Down-regulation of the hexose transport system: metabolic basis studied with a fibroblast mutant lacking phosphoglucose isomerase.

D B Ullrey, A Franchi, J Pouyssegur, H M Kalckar
PMCID: PMC346510  PMID: 6954519

Abstract

Down-regulation ("curb") of hexose transport in Chinese hamster lung fibroblasts has been studied in a metabolic mutant highly defective in phosphoglucose isomerase (PGI; glucosephosphate isomerase; D-glucose-6-phosphate ketol-isomerase, EC 5.3.1.9). In the parental strain (PGI+) glucose as well as glucosamine and mannose were able to elicit a curb of the hexose transport system. In the PGI mutant, only glucose was able to mediate a transport curb.
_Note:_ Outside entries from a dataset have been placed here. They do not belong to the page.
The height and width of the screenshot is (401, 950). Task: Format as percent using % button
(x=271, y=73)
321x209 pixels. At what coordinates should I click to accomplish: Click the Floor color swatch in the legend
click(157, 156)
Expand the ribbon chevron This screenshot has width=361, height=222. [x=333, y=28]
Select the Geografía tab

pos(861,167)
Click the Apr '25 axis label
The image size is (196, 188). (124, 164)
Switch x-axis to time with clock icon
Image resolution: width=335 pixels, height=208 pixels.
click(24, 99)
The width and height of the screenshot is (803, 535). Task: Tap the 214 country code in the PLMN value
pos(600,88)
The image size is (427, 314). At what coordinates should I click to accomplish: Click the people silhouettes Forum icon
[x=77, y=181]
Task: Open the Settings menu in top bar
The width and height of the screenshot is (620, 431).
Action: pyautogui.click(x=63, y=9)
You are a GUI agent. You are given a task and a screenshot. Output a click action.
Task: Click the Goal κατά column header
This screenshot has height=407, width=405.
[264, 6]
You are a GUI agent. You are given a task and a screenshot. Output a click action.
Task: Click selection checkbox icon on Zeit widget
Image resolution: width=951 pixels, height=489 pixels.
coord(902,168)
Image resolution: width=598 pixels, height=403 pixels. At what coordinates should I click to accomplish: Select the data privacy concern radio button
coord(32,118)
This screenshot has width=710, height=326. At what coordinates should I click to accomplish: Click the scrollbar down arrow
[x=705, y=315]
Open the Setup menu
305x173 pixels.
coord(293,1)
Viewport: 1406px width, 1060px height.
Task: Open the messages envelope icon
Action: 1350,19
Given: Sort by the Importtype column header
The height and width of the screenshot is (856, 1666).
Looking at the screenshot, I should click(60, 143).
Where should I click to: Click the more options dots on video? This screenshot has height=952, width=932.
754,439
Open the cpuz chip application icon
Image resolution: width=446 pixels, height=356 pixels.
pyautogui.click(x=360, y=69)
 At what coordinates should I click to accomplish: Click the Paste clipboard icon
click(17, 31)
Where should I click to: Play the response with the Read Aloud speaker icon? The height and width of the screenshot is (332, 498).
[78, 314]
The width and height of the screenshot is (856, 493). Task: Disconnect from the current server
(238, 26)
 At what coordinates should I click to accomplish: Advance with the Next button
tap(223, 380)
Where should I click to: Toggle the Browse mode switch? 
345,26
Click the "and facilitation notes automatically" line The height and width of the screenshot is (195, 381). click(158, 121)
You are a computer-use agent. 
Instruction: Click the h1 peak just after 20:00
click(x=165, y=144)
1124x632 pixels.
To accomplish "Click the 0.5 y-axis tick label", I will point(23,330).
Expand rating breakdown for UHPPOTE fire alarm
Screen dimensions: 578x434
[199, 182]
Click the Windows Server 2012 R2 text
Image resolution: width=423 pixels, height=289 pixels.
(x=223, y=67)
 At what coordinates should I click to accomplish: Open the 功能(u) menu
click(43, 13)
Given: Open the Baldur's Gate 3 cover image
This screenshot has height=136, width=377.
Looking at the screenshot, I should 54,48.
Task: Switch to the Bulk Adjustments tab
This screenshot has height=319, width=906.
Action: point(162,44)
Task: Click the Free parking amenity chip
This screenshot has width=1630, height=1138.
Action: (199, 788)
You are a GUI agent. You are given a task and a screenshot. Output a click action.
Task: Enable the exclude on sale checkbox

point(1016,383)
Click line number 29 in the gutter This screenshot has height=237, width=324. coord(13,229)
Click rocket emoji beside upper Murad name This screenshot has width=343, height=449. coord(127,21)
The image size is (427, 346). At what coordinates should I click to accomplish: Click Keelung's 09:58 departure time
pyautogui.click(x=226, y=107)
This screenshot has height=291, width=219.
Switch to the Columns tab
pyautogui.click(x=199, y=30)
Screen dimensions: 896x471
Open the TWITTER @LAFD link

The inability of glucosamine and mannose to promote a transport curb in the PGI strain must be ascribed to the fact that the 6-esters of these aldohexoses are converted by their own specific deaminase and isomerase to fructose 6-phosphate, which initiates the pyruvate-tricarboxylate energy-yielding pathway but cannot be converted to glucose 6-phosphate in the mutant. The latter ester can be metabolized, but its metabolism in the mutant is confined to the pentose shunt. It is shown that inhibitors such as 2,4-dinitrophenol and malonate exert only slight inhibition of the pentose shunt yet release the glucose-mediated curb elicited by glucose and glucosamine in the parental PGI+ strain and also the glucose transport curb persisting in the PGI mutant.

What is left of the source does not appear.